Jim turned back to Blair. "You going to be okay?"
"Yeah." He shrugged one shoulder. "At least I don't have to go back in there. I'll find a bench in the hall and wait for you to finish."
Court had adjourned at 4:30, and Jim, Simon, and Blair headed back to the loft for dinner. Jim placed the last washed dish in the strainer and dried his hands, then grabbed a beer from the fridge and went to join Simon on the sofa in front of the T.V. Blair had skipped dinner and headed straight for his room, claiming he needed a nap.
Jim sank on the opposite end of the couch from Simon, holding the beer bottle on his knee. The captain lowered the volume a notch and looked at him. "How's the kid? Really."
With a sigh, Jim shrugged and leaned his head back tiredly. "A bit shaken up, but he'll be okay."
"I feel bad."
"Huh?" Jim raised his head to look at the captain. "About what?"
"How we handled things after Iris. I didn't realize at the time just how much he'd been through. Hearing him talk about it on the stand -- well, before that damn lawyer started with the Golden questions --- it got to me, I guess. I never really thought about what it must have been like for the kid... staring down a gun that many times, thinking he was going to die. Men don't face almost-certain death that many times and keep coming back without some kind of repercussions. He seemed okay, though, when we found him. You know, smiling about Iris in the trunk, looking pleased with himself. It never occurred to me that he was traumatized. But hearing him talk about it on the stand, well... It came through loud and clear. The kid can put up a good front when he wants to. That's still no excuse, though. Instead of arresting him, I should have had him checked out by a doctor and gotten someone from victim services to talk to him."
"Yeah." Jim took a sip of his beer. "I guess we both screwed that one up."
"Still, Sandburg bounced back despite us."
"Yes, he did. I guess he learned that young."
"What do you mean?"
Jim shrugged. "Just the way Naomi raised him. I got the impression he learned early on how to land on his feet. I think he calls it 'processing.'" A smile nudged his lips.
"Well, whatever it is, he's better at it than you or I combined. Of course, you're not going to tell him I said that."

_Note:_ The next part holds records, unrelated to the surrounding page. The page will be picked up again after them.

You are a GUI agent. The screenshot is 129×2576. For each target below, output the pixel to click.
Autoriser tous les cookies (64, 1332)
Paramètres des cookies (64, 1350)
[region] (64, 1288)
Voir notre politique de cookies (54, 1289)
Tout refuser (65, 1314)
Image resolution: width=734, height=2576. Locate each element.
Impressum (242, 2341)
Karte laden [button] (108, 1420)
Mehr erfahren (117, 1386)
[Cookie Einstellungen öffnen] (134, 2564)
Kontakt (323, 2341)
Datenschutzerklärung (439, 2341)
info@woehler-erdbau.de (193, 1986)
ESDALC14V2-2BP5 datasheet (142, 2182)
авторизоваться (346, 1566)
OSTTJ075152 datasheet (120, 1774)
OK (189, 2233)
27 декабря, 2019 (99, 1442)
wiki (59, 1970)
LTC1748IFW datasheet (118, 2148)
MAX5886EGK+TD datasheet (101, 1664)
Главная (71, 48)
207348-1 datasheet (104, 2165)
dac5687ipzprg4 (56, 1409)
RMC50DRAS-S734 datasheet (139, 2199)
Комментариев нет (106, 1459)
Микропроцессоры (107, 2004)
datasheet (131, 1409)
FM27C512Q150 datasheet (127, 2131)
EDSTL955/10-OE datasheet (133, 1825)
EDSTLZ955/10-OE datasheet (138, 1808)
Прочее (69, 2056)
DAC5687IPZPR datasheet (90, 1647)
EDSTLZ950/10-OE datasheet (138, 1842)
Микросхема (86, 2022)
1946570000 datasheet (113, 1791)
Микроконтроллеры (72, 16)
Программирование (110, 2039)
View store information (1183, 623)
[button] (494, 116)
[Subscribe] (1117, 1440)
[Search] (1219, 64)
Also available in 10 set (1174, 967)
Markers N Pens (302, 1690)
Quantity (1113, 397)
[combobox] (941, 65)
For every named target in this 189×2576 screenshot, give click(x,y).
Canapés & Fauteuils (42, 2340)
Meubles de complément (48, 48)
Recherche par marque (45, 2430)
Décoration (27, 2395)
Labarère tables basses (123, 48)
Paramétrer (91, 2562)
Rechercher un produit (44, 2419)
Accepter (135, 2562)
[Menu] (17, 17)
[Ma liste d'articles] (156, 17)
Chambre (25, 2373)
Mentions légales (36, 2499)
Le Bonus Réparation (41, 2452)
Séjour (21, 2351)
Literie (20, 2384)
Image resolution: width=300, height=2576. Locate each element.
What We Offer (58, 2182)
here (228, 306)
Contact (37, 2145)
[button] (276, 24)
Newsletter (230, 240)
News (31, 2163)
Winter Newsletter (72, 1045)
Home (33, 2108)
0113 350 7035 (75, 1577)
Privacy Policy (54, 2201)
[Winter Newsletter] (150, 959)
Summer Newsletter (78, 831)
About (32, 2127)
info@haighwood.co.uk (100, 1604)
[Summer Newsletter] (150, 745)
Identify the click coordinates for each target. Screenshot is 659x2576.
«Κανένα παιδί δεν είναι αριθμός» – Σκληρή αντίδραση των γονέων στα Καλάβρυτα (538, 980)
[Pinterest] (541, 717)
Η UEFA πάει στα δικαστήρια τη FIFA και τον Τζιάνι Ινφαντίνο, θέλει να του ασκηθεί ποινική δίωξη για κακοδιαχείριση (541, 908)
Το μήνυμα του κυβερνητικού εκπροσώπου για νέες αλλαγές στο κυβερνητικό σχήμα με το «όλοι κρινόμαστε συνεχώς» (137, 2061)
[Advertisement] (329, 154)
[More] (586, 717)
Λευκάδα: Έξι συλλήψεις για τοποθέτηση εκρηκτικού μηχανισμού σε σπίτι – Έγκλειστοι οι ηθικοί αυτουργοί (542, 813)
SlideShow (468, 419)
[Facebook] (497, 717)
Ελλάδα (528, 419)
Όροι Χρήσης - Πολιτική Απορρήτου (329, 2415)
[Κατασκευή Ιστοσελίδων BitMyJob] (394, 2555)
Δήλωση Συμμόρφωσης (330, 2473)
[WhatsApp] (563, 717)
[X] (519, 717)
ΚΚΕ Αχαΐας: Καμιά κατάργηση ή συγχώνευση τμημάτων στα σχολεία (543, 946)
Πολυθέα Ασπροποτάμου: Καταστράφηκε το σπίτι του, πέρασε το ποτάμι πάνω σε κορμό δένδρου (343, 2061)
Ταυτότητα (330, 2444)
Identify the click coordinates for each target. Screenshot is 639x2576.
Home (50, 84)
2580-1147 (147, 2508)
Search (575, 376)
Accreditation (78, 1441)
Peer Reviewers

"Good." Simon smiled and rose from the couch. "I guess it's time for me to head home. Thanks for the meal."
Jim got to his feet and walked his captain to the door. "Don't mention it."
Simon glanced to the closed French doors of Blair's room. "Oh, and make sure Sandburg knows he did a damn fine job on that stand today."
Jim smiled and nodded. "I will, sir." He opened the door and let Simon out. "You can count on it."